In at least one embodiment, DPU 204 can provide management services, including a 1 GbE out-of-band management port, network controller sideband interface (NC-SI), Management Component Transport Protocol (MCTP) over System Management Bus (SMBus), and Monitoring Control Table (MCT) over PCIe, Platform Level Data Model (PLDM) for Monitor and Control, PLDM for Firmware Updates, Inter-Integrated Circuit (I2C) interface for device control and configuration, Serial Peripheral Interface (SPI) interface to flash, embedded multi-media card (cMMC) memory controller, Universal Asynchronous Receiver/Transmitter (UART), and Universal Serial Bus (USB).

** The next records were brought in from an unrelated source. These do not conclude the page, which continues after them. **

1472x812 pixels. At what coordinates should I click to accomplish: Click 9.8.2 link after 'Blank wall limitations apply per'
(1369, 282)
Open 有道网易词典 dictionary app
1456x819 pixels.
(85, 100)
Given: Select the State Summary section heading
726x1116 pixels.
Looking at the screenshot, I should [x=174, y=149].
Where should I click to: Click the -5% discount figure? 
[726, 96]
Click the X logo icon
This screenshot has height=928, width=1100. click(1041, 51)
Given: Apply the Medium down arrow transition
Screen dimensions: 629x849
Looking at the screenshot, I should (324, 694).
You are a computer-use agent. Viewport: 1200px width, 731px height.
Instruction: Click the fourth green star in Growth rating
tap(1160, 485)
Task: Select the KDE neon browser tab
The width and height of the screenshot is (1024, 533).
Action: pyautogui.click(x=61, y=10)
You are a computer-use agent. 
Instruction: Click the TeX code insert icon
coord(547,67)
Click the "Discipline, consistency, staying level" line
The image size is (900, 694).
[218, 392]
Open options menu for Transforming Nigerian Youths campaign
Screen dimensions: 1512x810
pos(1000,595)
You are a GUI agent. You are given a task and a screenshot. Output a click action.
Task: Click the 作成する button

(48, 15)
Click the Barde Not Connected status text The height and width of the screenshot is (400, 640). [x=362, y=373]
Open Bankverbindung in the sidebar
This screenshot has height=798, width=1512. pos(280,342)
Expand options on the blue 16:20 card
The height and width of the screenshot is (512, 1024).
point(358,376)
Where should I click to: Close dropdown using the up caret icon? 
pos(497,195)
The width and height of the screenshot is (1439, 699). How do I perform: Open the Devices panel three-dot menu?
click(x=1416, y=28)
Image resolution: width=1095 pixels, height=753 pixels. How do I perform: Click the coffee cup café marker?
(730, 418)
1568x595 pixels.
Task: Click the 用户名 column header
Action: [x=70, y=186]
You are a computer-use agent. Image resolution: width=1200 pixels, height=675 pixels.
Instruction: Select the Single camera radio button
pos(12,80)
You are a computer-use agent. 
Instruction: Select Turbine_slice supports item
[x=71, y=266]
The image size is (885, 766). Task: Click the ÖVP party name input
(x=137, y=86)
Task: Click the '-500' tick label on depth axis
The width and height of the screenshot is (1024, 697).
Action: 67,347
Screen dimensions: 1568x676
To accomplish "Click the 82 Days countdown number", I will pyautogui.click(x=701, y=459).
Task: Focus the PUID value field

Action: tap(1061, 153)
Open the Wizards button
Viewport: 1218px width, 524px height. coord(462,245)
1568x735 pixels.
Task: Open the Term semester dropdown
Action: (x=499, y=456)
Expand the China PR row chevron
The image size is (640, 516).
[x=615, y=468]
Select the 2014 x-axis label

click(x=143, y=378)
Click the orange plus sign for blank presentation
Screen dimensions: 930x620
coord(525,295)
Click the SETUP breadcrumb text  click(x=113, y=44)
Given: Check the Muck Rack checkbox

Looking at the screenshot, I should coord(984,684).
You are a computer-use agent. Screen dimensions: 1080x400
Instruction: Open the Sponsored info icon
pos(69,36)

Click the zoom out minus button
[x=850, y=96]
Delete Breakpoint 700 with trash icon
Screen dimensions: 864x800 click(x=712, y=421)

Previously, users, devices, data, and applications inside the data center were implicitly trusted, and perimeter security was sufficient to protect them from external threats. In at least one embodiment, DPU 204, using hardware-accelerated security service, can define the security perimeter with a zero-trust protection model that recognizes that everyone and everything inside and outside the network cannot be trusted. Hardware-accelerated security service can enable network screening with encryption, granular access controls, and micro-segmentation on every host and for all network traffic. Hardware-accelerated security service can provide isolation, deploying security agents in a trusted domain separate from the host domain. If a host device is compromised, this isolation by hardware-accelerated security service prevents the attacker from knowing about or accessing hardware-accelerated security service, helping to prevent the attack from spreading to other servers. In at least one embodiment, the hardware-accelerated security service described herein can provide host monitoring, enabling cybersecurity vendors to create accelerated intrusion detection system (IDS) solutions to identify an attack on any physical or virtual machine. Hardware-accelerated security service can feed data about application status to a monitoring system. Hardware-accelerated security services can also provide enhanced forensic investigations and incident response.


The DPU-based system architecture 200 can be part of a host device or can host one or more virtual machines (VM) that emulate a host device. The host device may be a desktop computer, a laptop computer, a smartphone, a tablet computer, a server, or any suitable computing device capable of performing the techniques described herein. In some embodiments, the host device may be a computing device of a cloud-computing platform. For example, the host device may be a server machine of a cloud-computing platform or a component of the server machine. In such embodiments, the host device may be coupled to one or more edge devices, such as client device 222, via network 208. An edge device refers to a computing device that enables communication between computing devices at the boundary of two networks. For example, an edge device may be connected to a host device, one or more data stores, one or more server machines via network 208, and may be connected to one or more endpoint devices (not shown) via another network. In such an example, the DPU 204 can enable communication between the host device, one or more data stores, one or more server machines, and one or more client devices. In other or similar embodiments, the host device may be an edge device or a component of an edge device.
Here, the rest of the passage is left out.